### TEXTE DU DOCUMENT
####

8/10Un Homme, un vrai

/ Critique - écrit par Kassad, le 20/07/2003
Notre verdict : 8/10 - Un roman, un bon (Fiche technique)

Atlanta. Fin des années 90. Ambiance fin de siècle. Charlie Croker règne sur la ville. Promoteur immobilier, blanc, ultra-richissime, il dirige tout d'une main de fer : sa vie, sa femme, ses affaires. Jamais un regard en arrière, ce serait un signe de faiblesse . Le seul indice nous permettant de savoir qu'il a un coeur est qu'il fut une ancienne star de football, du temps de sa jeunesse. Il faut bien quelque chose pour faire circuler le sang... Mais voilà sa jeunesse est finie. Et subrepticement son monde va s'écrouler petit à petit. De l'autre côté de la vi(ll)e se trouve Fareek Fanon. Véritable légende du football américain. Lui aussi est riche, mais noir, jeune et en pleine ascension. Mais à son tour il voit sa vie se déliter sous ses yeux. Il est accusé de viol par une blanche, fille d'un riche et influent paternel... Atlanta est au bord de l'explosion, les tensions raciales particulièrement fortes dans le sud des USA menacent de tout faire exploser. Comment ces deux personnages pourraient-ils réconcilier les deux parties de la ville ?

####

### ENREGISTREMENTS FOURNIS
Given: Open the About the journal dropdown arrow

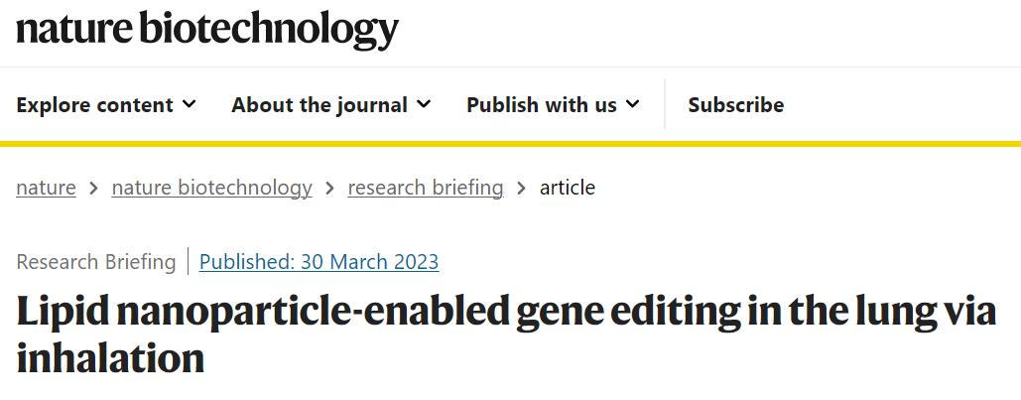Looking at the screenshot, I should point(424,104).
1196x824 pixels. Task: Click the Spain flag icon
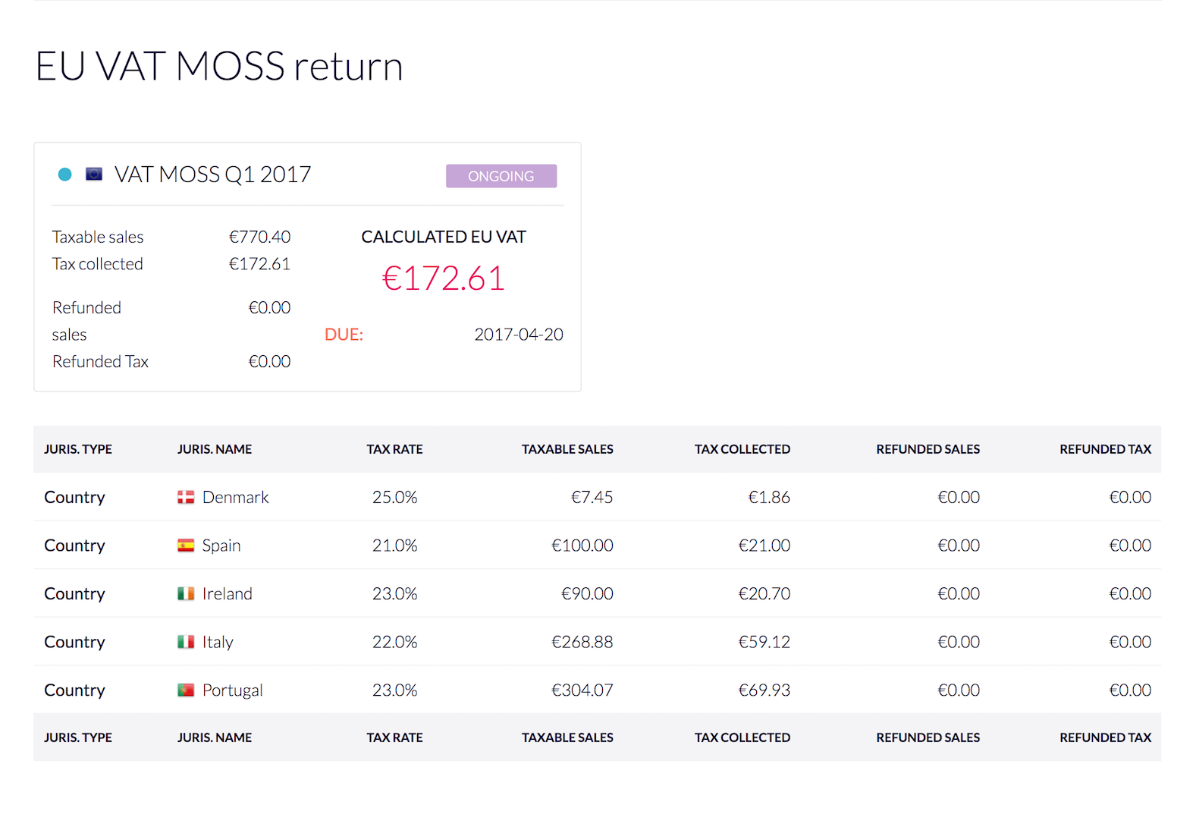click(186, 546)
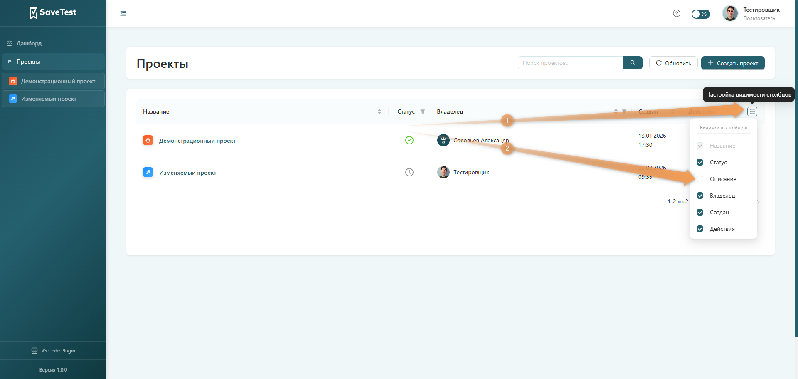Screen dimensions: 798x379
Task: Collapse sidebar with the menu fold icon
Action: 123,13
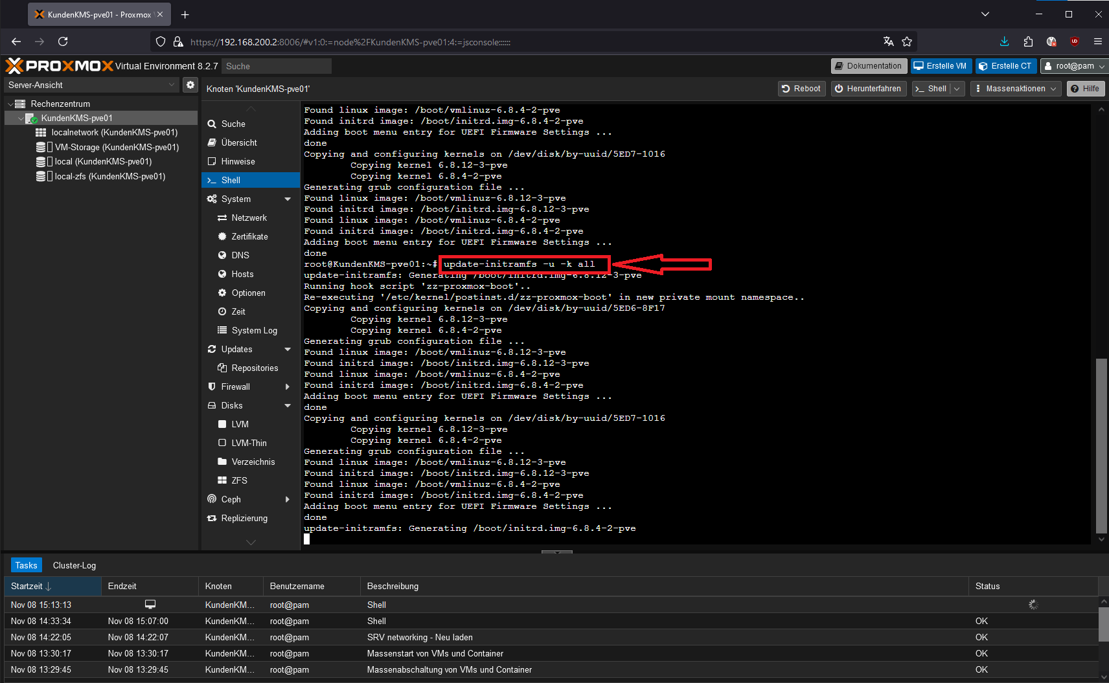Click the Erstelle VM button
Screen dimensions: 1109x683
[x=940, y=66]
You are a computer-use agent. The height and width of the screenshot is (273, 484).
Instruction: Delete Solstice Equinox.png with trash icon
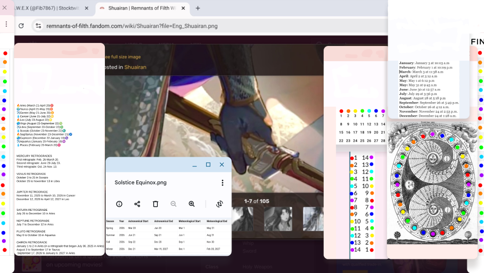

####

### TRAVAIL À FAIRE
**a)** Dans la critique du roman, quel métier exerce Charlie Croker ?
**b)** Pouvez-vous résumer la critique du roman en deux phrases ?
**c)** Donnez la suite de la critique du roman, à partir de sa dernière phrase.
Les enregistrements n'ont aucun rapport avec la critique du roman.

### RÉSULTATS DE L'EXERCICE
**a)** Il est promoteur immobilier.

**b)** À Atlanta, à la fin des années 90, Charlie Croker, promoteur immobilier blanc et richissime, ancienne star du football, voit son monde s'écrouler petit à petit. De son côté, Fareek Fanon, légende noire du football américain, est accusé de viol par une jeune femme blanche, fille d'un père riche et influent, alors que les tensions raciales menacent de faire exploser la ville.

**c)**
Tom Wolfe, encore une fois, nous sert une oeuvre magistrale. Un homme, un vrai n'est pas le roman qu'on croit entrevoir au début de sa lecture. Sous des apparences de roman « social », dénonçant d'ailleurs avec force de nombreux travers de la société américaine, c'est surtout le processus de rédemption et la quête de soi qui forment le fond de cette oeuvre. C'est à peu près vers la fin du premier tiers (à ce propos je précise que le livre comporte plus de 1000 pages donc le premier tiers correspond à la fin d'un roman de taille déjà correcte...) que le roman prend ce virage inattendu. D'une grande saga sur le sud américain avec une description féroce de la « upper society » blanche et ses vanités insupportables on dérive doucement vers un roman presque intimiste et même métaphysique par instant. Cette transition, très bien menée se fait par l'introduction d'un troisième personnage principal qui va connaître l'enfer pour renaître et servir de guide. L'histoire pourrait donc sembler banale : Jésus monte sur sa croix meurt et revient à la droite de son père dans le royaume des cieux pour sauver les hommes. Un peu réchauffé comme truc non ? Et bien sur ce canevas éculé, cette fois-ci traité au travers de la philosophie stoïcienne (oui vous avez bien lu il s'agit même d'Épictète pour être plus précis), T. Wolfe parvient à transmettre une émotion qui touche au plus profond. Pour montrer les forces, mais aussi les limites, de ce roman je dirais que c'est une version plus forte et plus réussie que Le bûcher des vanités du même auteur. Un troisième opus serait de trop, il faut savoir s'arrêter à temps...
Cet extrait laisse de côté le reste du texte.